While the total number of coronavirus cases globally has crossed 4 million, Mauritius is one of the few countries in the world that have succeeded in providing a timely response to the outbreak.

Even before the onset of COVID-19, a comprehensive package of prevention and preparedness measures were put in place in the country. Following confirmation of the first cases more than 50 days ago, Mauritius went into national lockdown on 20 March 2020 to mitigate this challenging and unprecedented health crisis. The three successive extensions of shutdown since that date have been key to limiting the spread of the virus and avoiding the risk of a second wave of the epidemic.

Mauritius now COVID-free

To date, our small island has been more proactive and effective than a number of more advanced countries in terms of curbing the spread of this public health threat. As a result of the stringent measures put in place, no new coronavirus infections have been reported since 27 April and Mauritius has no active cases anymore.

A total of 332 positive cases have been recorded, which means less than 0,03% of the population has been affected. Among these, 322 patients have been successfully treated, resulting in a recovery rate of around 97%.

What is even more encouraging is that we are ranked among the top 20 countries in the world testing for the virus in terms of per capita, according to the Worldometers website. EndCoronavirus, an international volunteer coalition of over 4,000 scientists, other experts and individuals, also lists Mauritius among some 30 countries that are doing best in beating coronavirus.

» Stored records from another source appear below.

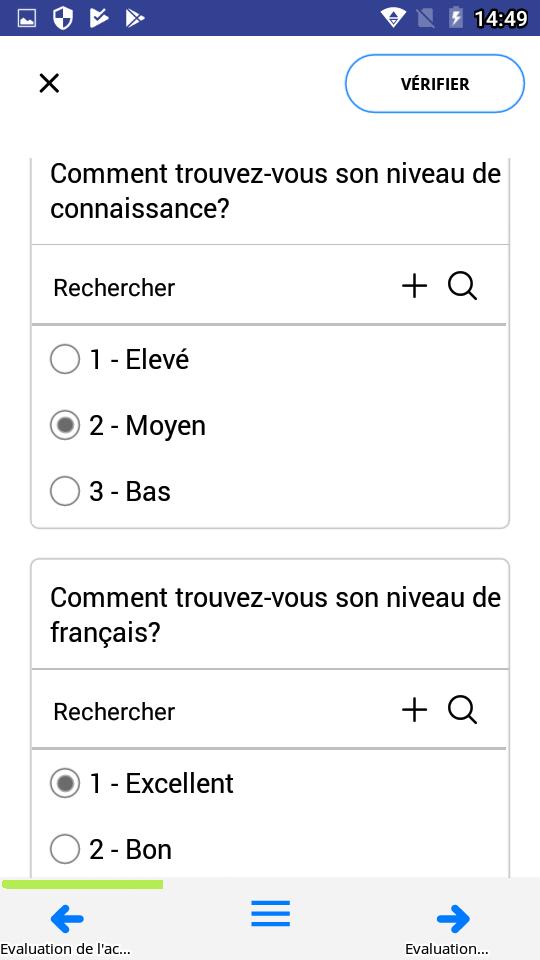
Task: Click the plus icon in connaissance question
Action: [x=414, y=286]
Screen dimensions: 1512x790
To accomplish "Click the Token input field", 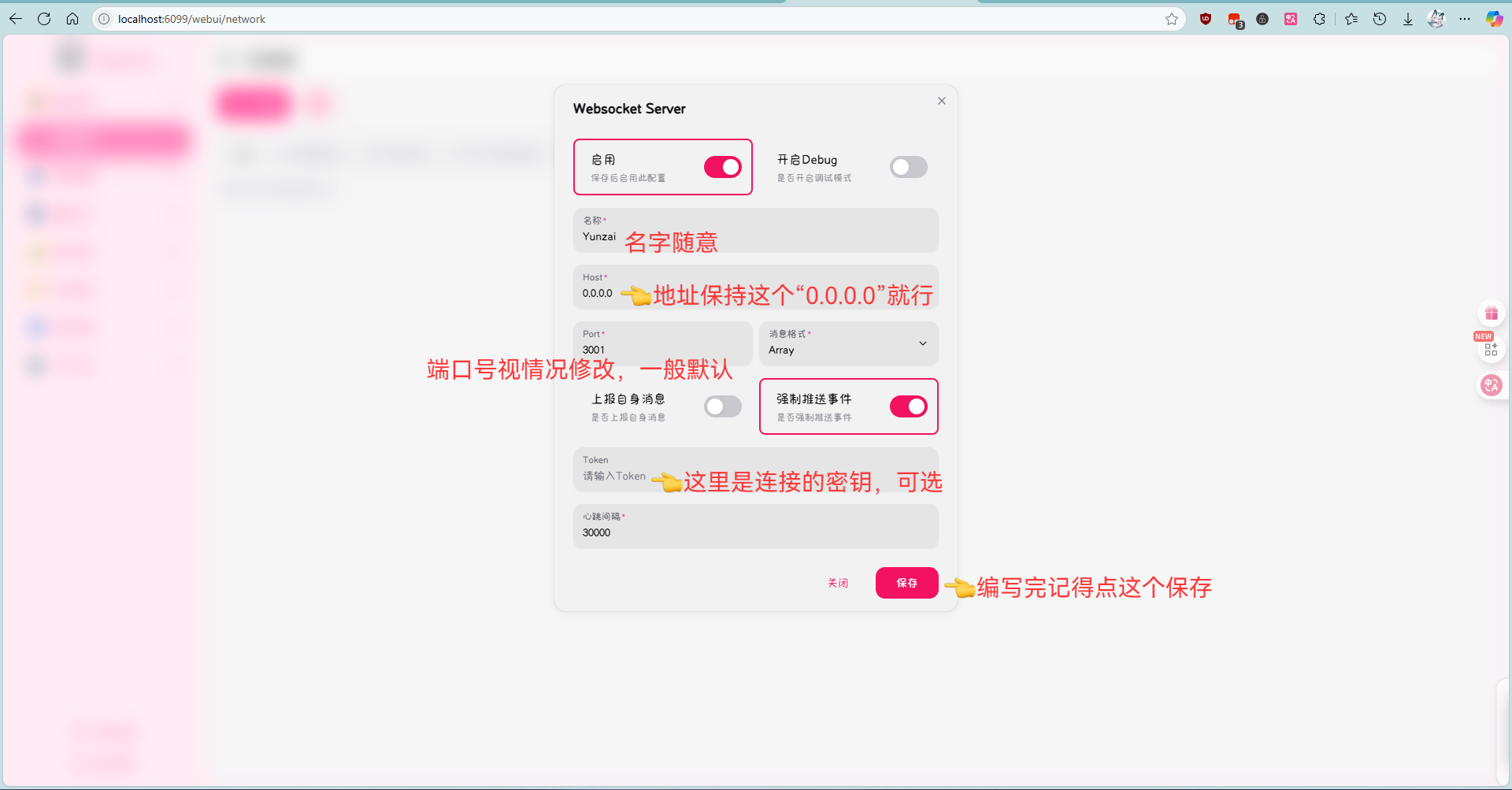I will pyautogui.click(x=614, y=477).
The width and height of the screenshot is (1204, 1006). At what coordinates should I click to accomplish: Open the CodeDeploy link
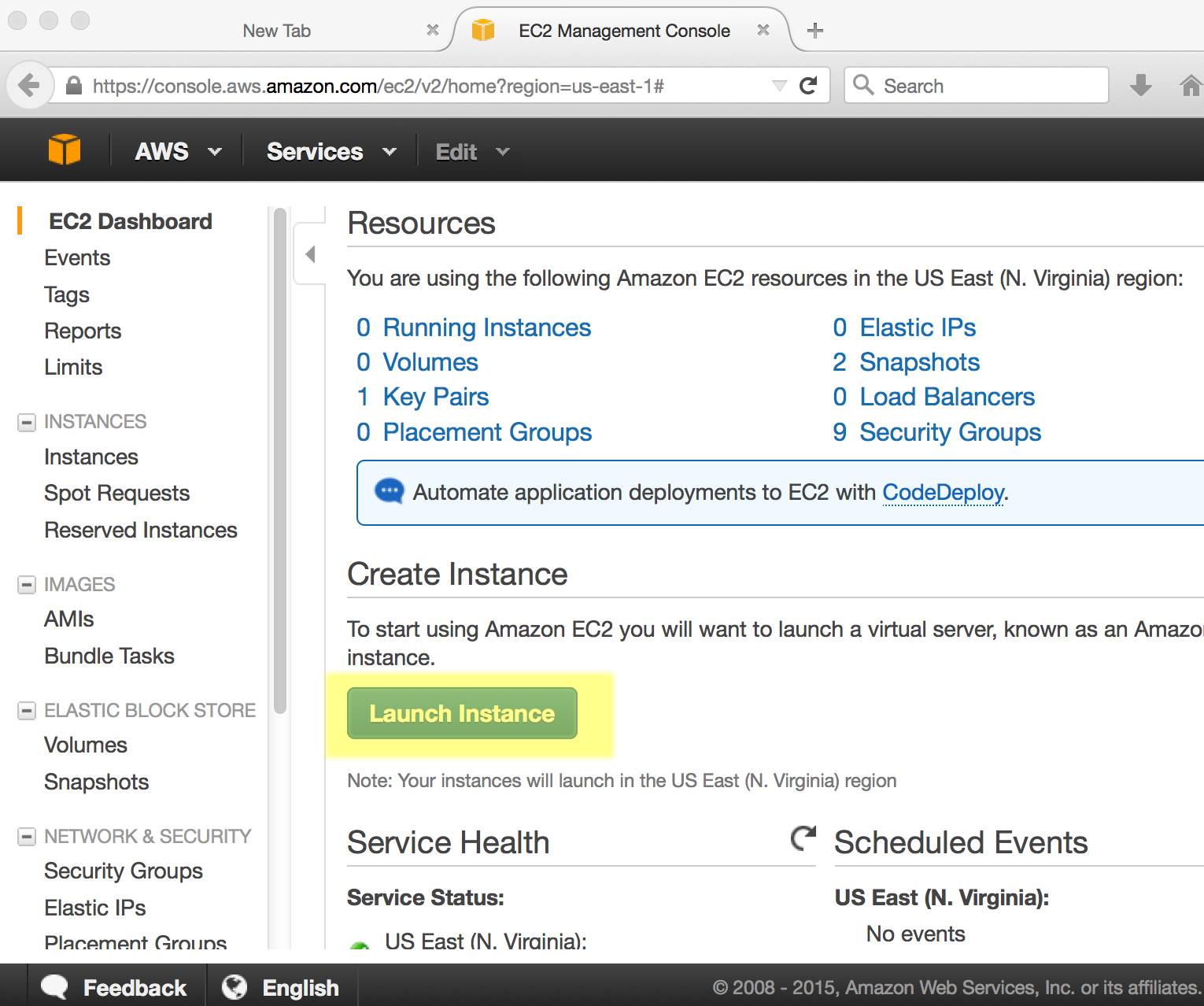pos(943,492)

Gradual resumption of economic activity

In light of such results, the lifting of confinement measures has been announced for 1 June, with the easing of restrictions from 15 May. “We look forward to the reignition of the national economy on June 1, and we anticipate that by then, Mauritius will be a COVID-free country, something that will augur well for our international reputation,” says the CEO of the Mauritian conglomerate ENL, Hector Espitalier-Noël in an article published by the local daily, Le Mauricien.

Mauritius will resume economic activity in phases in a bid to prevent a new outbreak from occurring. Out of precaution, stringent health measures will be taken. A work access permit will also be issued to employees who need to travel to their workplace. A speedy application and approval procedure has been set up to ensure delivery within 24 hours.

Solidarity and collective resolve

In an effort to minimise risk during these challenging times, Business Mauritius will implement a protocol on post-curfew work arrangements for the private sector, which has already been cleared with the Government. As for the public sector, a comprehensive circular has been issued to all ministries and departments.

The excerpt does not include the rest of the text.